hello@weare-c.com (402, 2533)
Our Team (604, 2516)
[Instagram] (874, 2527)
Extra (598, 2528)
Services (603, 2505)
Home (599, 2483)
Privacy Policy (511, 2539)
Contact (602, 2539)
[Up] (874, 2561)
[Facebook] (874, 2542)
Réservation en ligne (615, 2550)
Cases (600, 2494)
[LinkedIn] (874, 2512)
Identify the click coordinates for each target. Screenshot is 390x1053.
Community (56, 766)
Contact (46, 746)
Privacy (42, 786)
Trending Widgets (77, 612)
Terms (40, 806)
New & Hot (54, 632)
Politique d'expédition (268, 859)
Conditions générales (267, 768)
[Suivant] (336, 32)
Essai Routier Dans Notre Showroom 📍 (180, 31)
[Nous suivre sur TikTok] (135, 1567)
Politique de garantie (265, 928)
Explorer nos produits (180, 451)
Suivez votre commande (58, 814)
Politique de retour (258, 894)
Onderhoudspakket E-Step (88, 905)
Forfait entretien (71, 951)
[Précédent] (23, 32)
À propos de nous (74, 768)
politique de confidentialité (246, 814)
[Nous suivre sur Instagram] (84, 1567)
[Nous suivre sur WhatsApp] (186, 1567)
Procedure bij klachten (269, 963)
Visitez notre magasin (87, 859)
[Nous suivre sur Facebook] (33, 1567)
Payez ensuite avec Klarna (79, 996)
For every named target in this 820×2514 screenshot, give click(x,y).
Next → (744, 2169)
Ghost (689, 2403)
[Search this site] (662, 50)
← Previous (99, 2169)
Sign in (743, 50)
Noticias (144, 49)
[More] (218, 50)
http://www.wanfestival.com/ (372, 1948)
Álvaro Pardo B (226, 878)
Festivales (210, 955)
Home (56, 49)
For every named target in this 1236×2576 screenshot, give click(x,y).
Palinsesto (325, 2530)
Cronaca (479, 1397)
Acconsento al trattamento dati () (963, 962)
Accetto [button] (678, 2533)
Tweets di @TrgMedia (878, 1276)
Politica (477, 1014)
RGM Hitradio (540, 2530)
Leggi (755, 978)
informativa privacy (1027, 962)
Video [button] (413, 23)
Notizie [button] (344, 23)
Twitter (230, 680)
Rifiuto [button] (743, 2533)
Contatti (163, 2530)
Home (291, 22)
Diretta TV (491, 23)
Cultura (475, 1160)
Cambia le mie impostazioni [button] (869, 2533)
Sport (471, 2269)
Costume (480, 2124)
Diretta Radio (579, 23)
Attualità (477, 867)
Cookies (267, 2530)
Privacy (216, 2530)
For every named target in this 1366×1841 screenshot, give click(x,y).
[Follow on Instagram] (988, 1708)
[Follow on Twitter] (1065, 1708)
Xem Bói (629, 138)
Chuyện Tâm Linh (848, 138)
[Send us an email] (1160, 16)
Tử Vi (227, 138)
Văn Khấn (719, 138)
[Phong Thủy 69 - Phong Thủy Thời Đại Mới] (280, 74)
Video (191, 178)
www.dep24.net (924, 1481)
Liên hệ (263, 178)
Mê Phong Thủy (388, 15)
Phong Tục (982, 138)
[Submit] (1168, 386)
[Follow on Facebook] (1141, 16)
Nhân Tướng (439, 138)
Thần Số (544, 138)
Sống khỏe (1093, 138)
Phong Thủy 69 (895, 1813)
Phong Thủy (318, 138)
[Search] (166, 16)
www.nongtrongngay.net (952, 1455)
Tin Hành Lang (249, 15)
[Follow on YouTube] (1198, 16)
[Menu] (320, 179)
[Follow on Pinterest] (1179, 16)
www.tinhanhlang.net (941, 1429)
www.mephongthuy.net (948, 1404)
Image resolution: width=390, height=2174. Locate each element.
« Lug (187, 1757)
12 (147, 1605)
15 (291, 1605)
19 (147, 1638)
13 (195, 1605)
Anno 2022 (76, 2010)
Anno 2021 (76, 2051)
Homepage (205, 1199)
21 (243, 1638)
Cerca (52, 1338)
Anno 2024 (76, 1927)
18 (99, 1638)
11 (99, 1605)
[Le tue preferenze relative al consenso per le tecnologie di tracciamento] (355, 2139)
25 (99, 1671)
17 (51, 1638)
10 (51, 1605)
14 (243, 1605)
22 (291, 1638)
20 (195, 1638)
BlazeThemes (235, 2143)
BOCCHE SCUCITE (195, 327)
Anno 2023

- What to do
Would you write out the whole listing word for word?

- Result of the task
hello@weare-c.com (402, 2533)
Our Team (604, 2516)
[Instagram] (874, 2527)
Extra (598, 2528)
Services (603, 2505)
Home (599, 2483)
Privacy Policy (511, 2539)
Contact (602, 2539)
[Up] (874, 2561)
[Facebook] (874, 2542)
Réservation en ligne (615, 2550)
Cases (600, 2494)
[LinkedIn] (874, 2512)
Identify the click coordinates for each target. Screenshot is 390x1053.
Community (56, 766)
Contact (46, 746)
Privacy (42, 786)
Trending Widgets (77, 612)
Terms (40, 806)
New & Hot (54, 632)
Politique d'expédition (268, 859)
Conditions générales (267, 768)
[Suivant] (336, 32)
Essai Routier Dans Notre Showroom 📍 (180, 31)
[Nous suivre sur TikTok] (135, 1567)
Politique de garantie (265, 928)
Explorer nos produits (180, 451)
Suivez votre commande (58, 814)
Politique de retour (258, 894)
Onderhoudspakket E-Step (88, 905)
Forfait entretien (71, 951)
[Précédent] (23, 32)
À propos de nous (74, 768)
politique de confidentialité (246, 814)
[Nous suivre sur Instagram] (84, 1567)
[Nous suivre sur WhatsApp] (186, 1567)
Procedure bij klachten (269, 963)
Visitez notre magasin (87, 859)
[Nous suivre sur Facebook] (33, 1567)
Payez ensuite avec Klarna (79, 996)
For every named target in this 820×2514 screenshot, give click(x,y).
Next → (744, 2169)
Ghost (689, 2403)
[Search this site] (662, 50)
← Previous (99, 2169)
Sign in (743, 50)
Noticias (144, 49)
[More] (218, 50)
http://www.wanfestival.com/ (372, 1948)
Álvaro Pardo B (226, 878)
Festivales (210, 955)
Home (56, 49)
For every named target in this 1236×2576 screenshot, give click(x,y).
Palinsesto (325, 2530)
Cronaca (479, 1397)
Acconsento al trattamento dati () (963, 962)
Accetto [button] (678, 2533)
Tweets di @TrgMedia (878, 1276)
Politica (477, 1014)
RGM Hitradio (540, 2530)
Leggi (755, 978)
informativa privacy (1027, 962)
Video [button] (413, 23)
Notizie [button] (344, 23)
Twitter (230, 680)
Rifiuto [button] (743, 2533)
Contatti (163, 2530)
Home (291, 22)
Diretta TV (491, 23)
Cultura (475, 1160)
Cambia le mie impostazioni [button] (869, 2533)
Sport (471, 2269)
Costume (480, 2124)
Diretta Radio (579, 23)
Attualità (477, 867)
Cookies (267, 2530)
Privacy (216, 2530)
For every named target in this 1366×1841 screenshot, give click(x,y).
[Follow on Instagram] (988, 1708)
[Follow on Twitter] (1065, 1708)
Xem Bói (629, 138)
Chuyện Tâm Linh (848, 138)
[Send us an email] (1160, 16)
Tử Vi (227, 138)
Văn Khấn (719, 138)
[Phong Thủy 69 - Phong Thủy Thời Đại Mới] (280, 74)
Video (191, 178)
www.dep24.net (924, 1481)
Liên hệ (263, 178)
Mê Phong Thủy (388, 15)
Phong Tục (982, 138)
[Submit] (1168, 386)
[Follow on Facebook] (1141, 16)
Nhân Tướng (439, 138)
Thần Số (544, 138)
Sống khỏe (1093, 138)
Phong Thủy 69 (895, 1813)
Phong Thủy (318, 138)
[Search] (166, 16)
www.nongtrongngay.net (952, 1455)
Tin Hành Lang (249, 15)
[Follow on YouTube] (1198, 16)
[Menu] (320, 179)
[Follow on Pinterest] (1179, 16)
www.tinhanhlang.net (941, 1429)
www.mephongthuy.net (948, 1404)
Image resolution: width=390, height=2174. Locate each element.
« Lug (187, 1757)
12 (147, 1605)
15 (291, 1605)
19 (147, 1638)
13 (195, 1605)
Anno 2022 (76, 2010)
Anno 2021 (76, 2051)
Homepage (205, 1199)
21 (243, 1638)
Cerca (52, 1338)
Anno 2024 (76, 1927)
18 (99, 1638)
11 (99, 1605)
[Le tue preferenze relative al consenso per le tecnologie di tracciamento] (355, 2139)
25 (99, 1671)
17 (51, 1638)
10 (51, 1605)
14 (243, 1605)
22 (291, 1638)
20 (195, 1638)
BlazeThemes (235, 2143)
BOCCHE SCUCITE (195, 327)
Anno 2023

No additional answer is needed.